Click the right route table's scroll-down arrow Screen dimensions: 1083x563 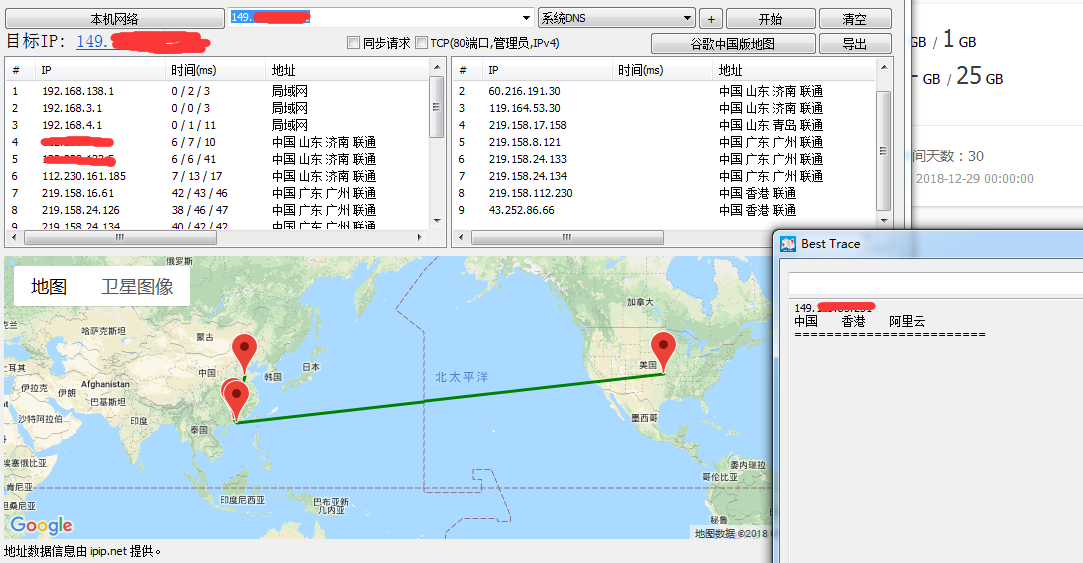click(883, 221)
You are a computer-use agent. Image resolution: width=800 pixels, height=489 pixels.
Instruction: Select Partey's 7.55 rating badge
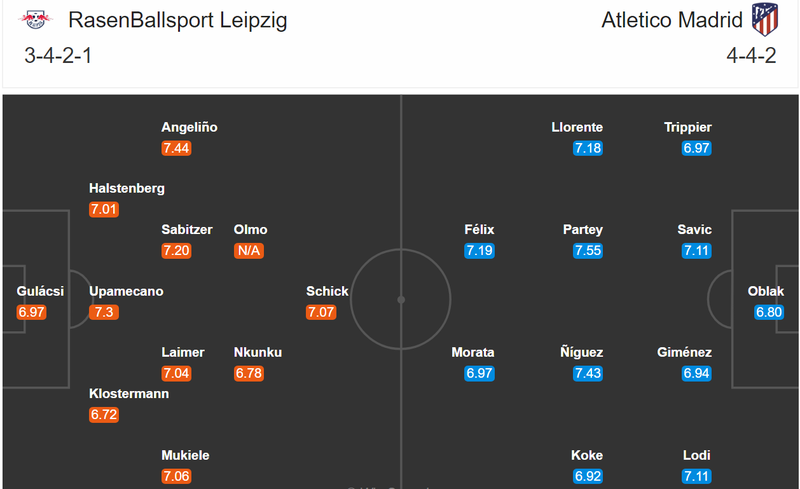pos(588,251)
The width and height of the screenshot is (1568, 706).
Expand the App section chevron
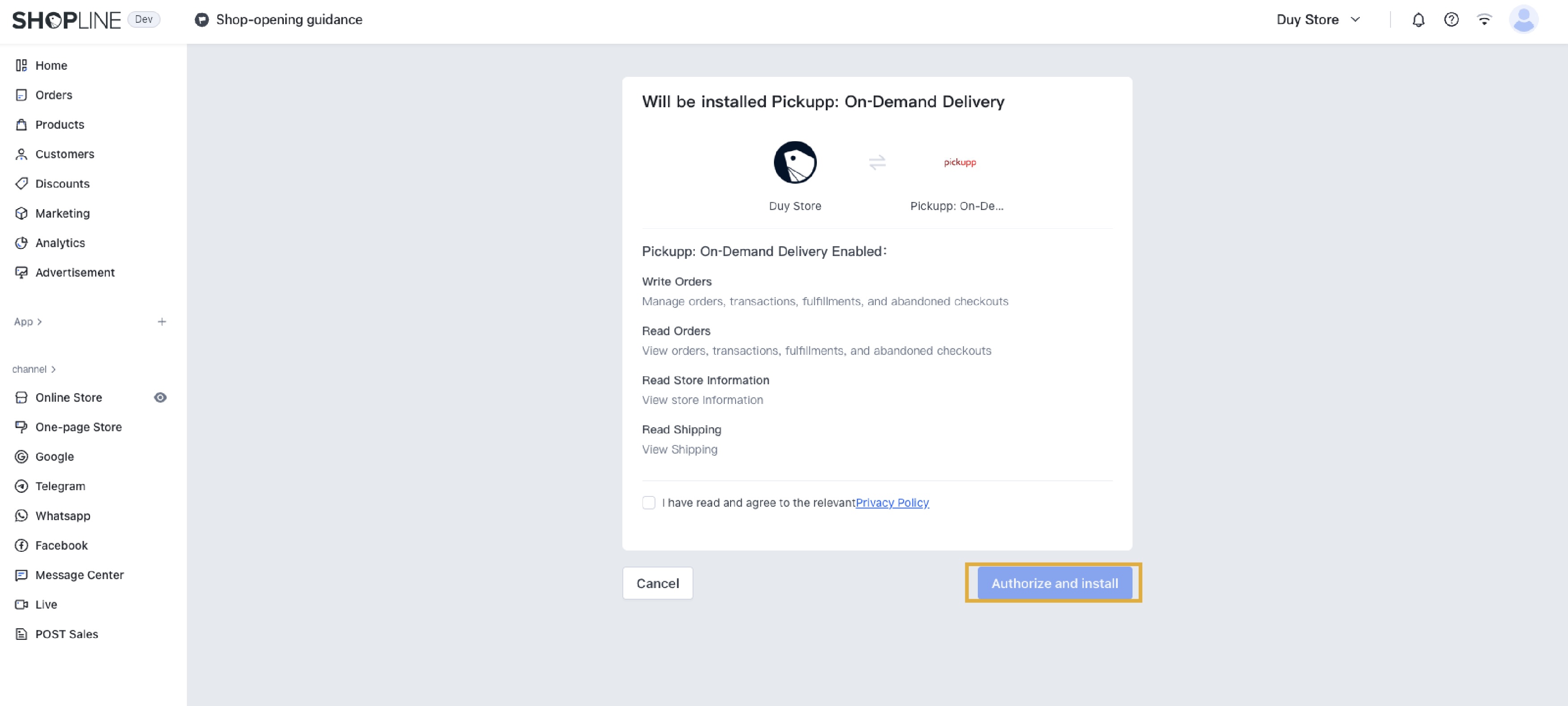point(39,322)
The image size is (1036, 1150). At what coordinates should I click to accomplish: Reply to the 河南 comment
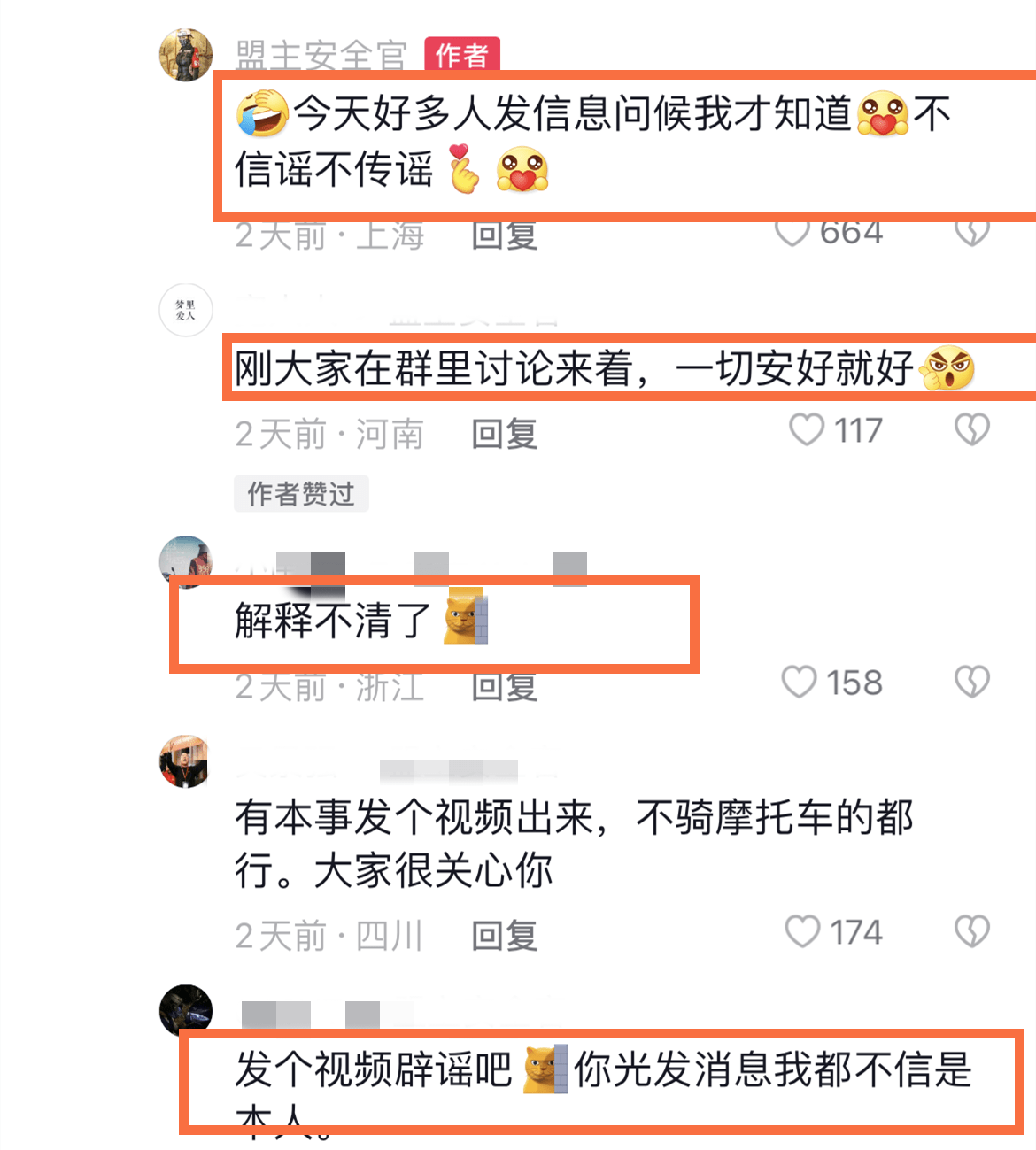coord(504,434)
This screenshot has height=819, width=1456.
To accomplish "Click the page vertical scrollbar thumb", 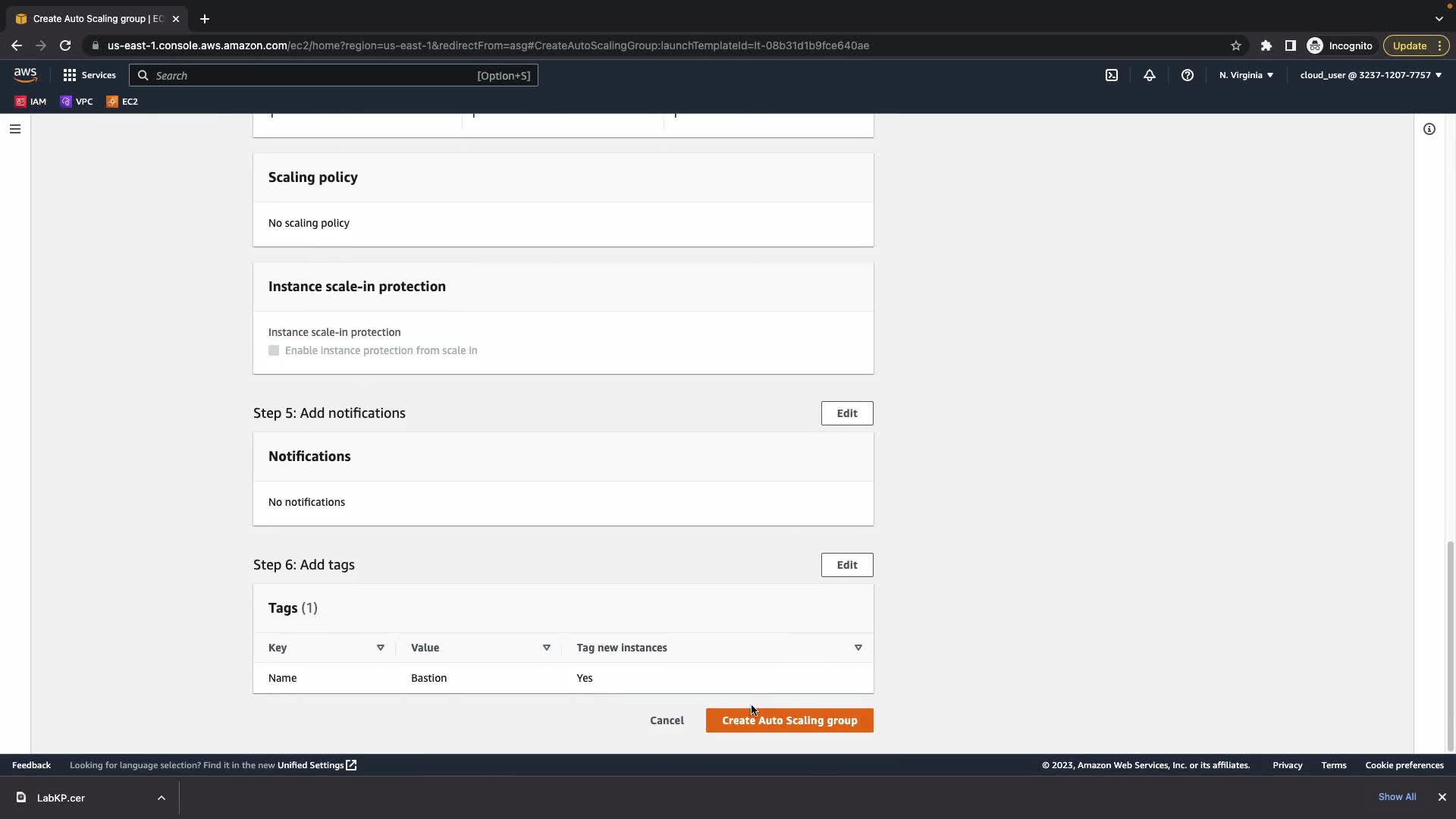I will pos(1450,645).
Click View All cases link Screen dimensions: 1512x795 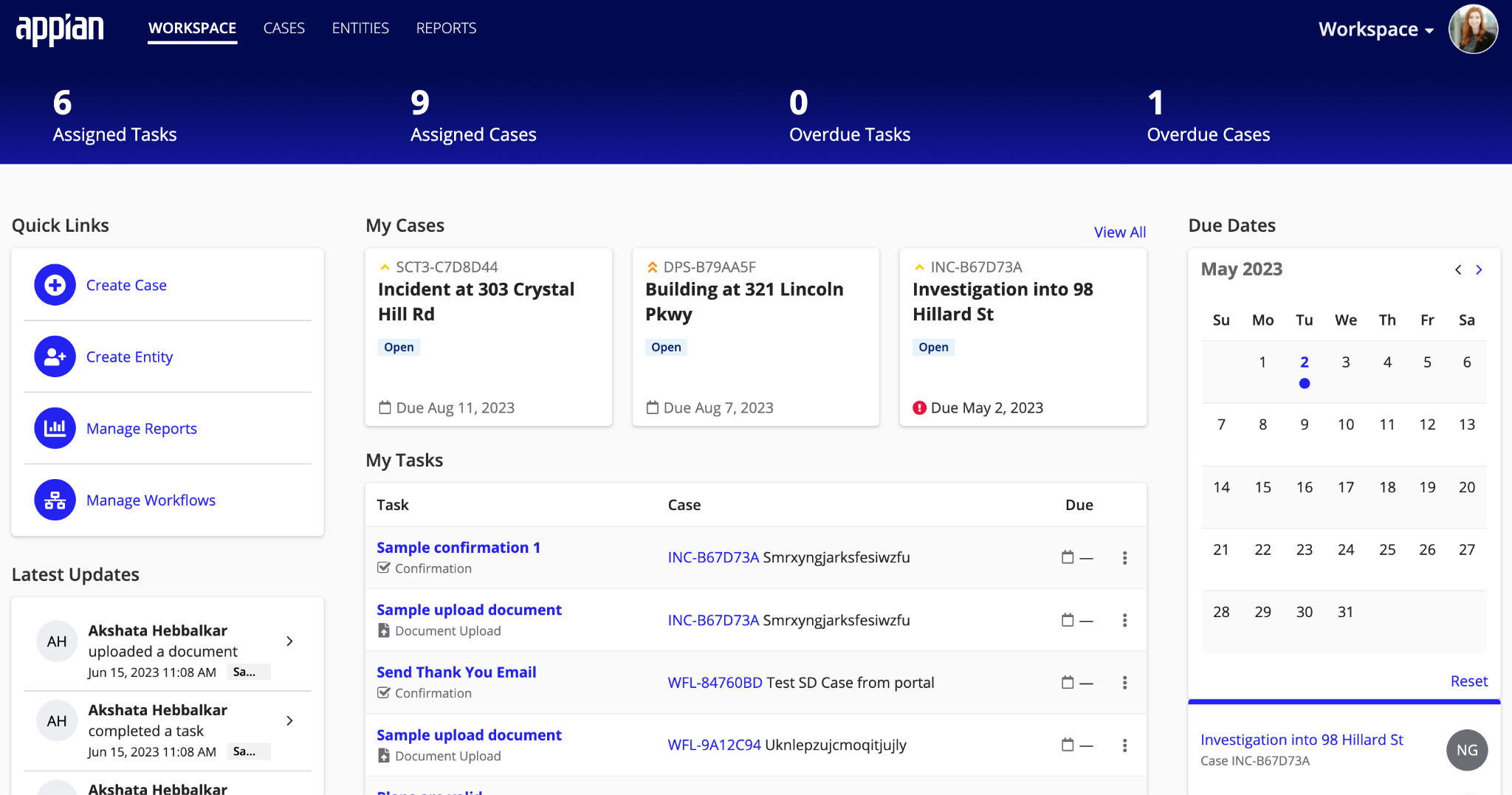point(1119,232)
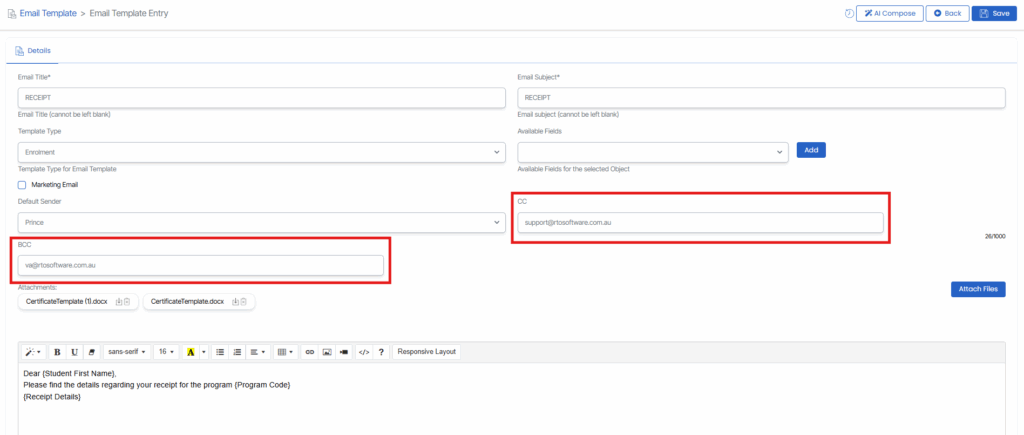Insert a picture into email body
This screenshot has height=435, width=1024.
click(x=327, y=352)
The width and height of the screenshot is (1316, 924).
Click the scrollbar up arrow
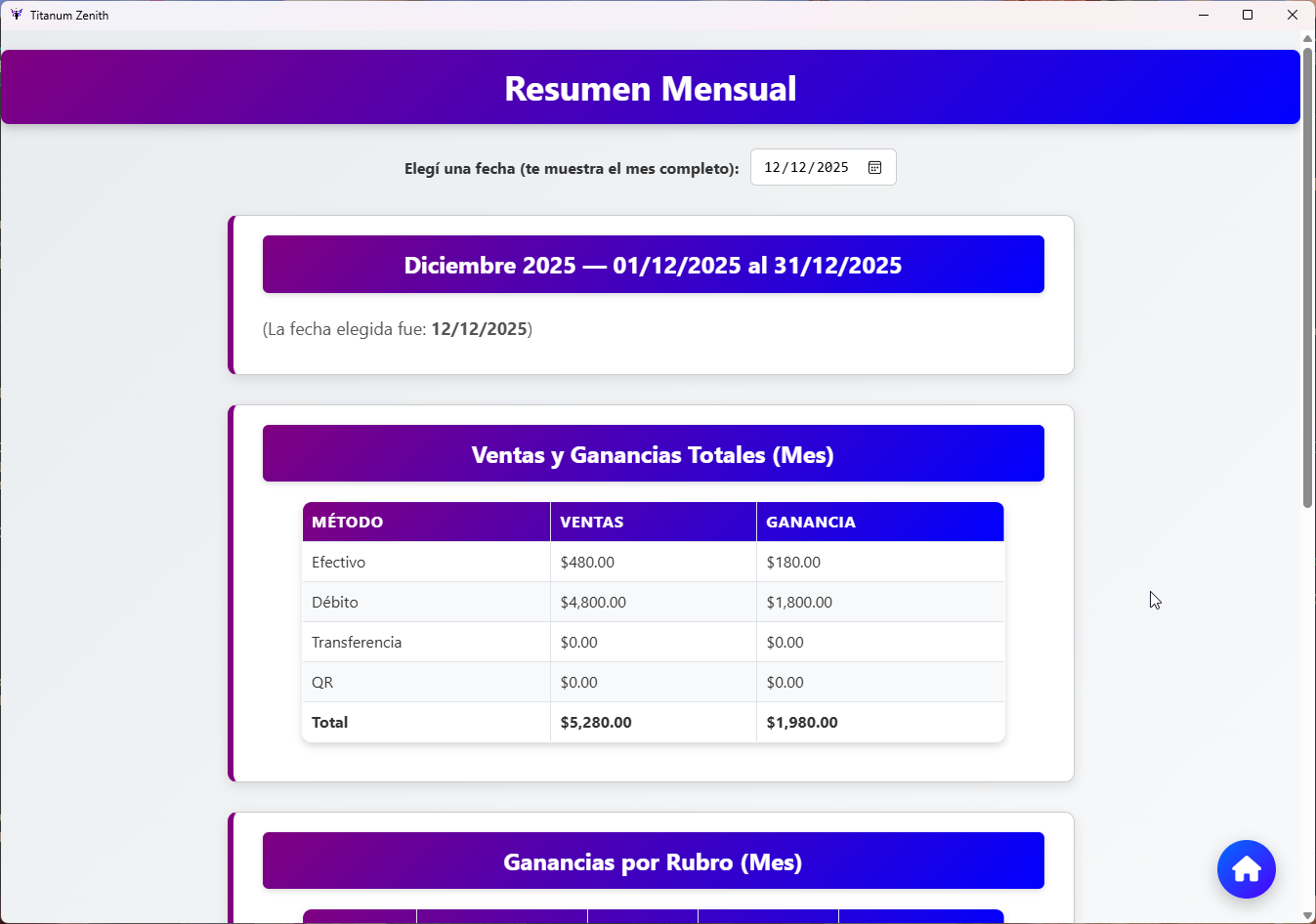pyautogui.click(x=1306, y=37)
══════
EXERCISE PROMPT :: Give only the number of lines in the rows above that contain the string "width", treating uppercase and lowercase letters as different.

TASK RESULT :: 5